To solve this I wrote a function that would choose phrases with a bias for 3-4 words, followed by 5+ words, followed by 1-2 words (which are too boring).

Here I also introduced other phrases into the mix, so instead of just “I just X, in case you were wondering how Y is going”, the bot can say “I just X. All because of Y”, or “I just X, so Y is going to be fun”.

###v5 (current)

At this point it was performing acceptably but not great. I’d say it had a batting average of about a hundred, which I strived to get to at least .300: excellent for baseball players, but probably par for the course for bots (apologies for mixing my sports metaphors).

More often than not it was nonsensical and grammatically incorrect, so I had to make the decision to essentially hard code what kind of phrases it would allow, in the form of parts of speech sequences (vbg prp$ nn). Previously I was using a system that allowed me to specify catch-alls (vbg * nn, which in this case would mean a gerund verb, followed by anything, followed by a noun).
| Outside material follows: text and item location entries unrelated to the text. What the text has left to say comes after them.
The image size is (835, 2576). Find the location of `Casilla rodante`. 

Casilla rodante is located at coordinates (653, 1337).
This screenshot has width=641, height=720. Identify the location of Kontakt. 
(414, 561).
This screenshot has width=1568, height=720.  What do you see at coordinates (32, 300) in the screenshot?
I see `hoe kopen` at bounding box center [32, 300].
I got rid of this system (though not completely) and instead made it explicit about what it allowed. You can see the full list in the source code here.

After this change, I’d say the bot produces understandable sentences about 90% of the time. Whether or not they’re funny or interesting or good is another discussion.

###Future Improvements

I’d love to be able to detect run-on sentences, but for now my proxy for them is another first person term like “I’m” or “I’ll”, which usually signal the start of a run-on.
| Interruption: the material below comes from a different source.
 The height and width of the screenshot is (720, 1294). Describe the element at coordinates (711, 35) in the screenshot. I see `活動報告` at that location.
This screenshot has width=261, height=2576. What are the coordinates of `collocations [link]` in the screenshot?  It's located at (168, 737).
Right now the bot’s biggest weakness is when people use verbs as adjectives, which I can’t detect properly. For example, it thinks “living room floor” is a verb phrase, which doesn’t make sense. I partially solved the above example by not allowing phrases in the form of vbg nn nn, but sometimes things still slip through. Also, my use of “I just” is presumptuous because it assumes the start of the sentence or phrase, but often the bot will get tripped up by sentences like “The rug I just bought”, which has an implied “that”. If anyone knows how to figure out how to account for this stuff, let me know.

If you’re interested, you can see the full source code here.

I also made a diagram/flow chart to explain how it works, if you’re into that kind of stuff.

* I did code v1 in a weekend, but after all the iterations (plus the time it took me to write this blog post), it’s been more like three weeks.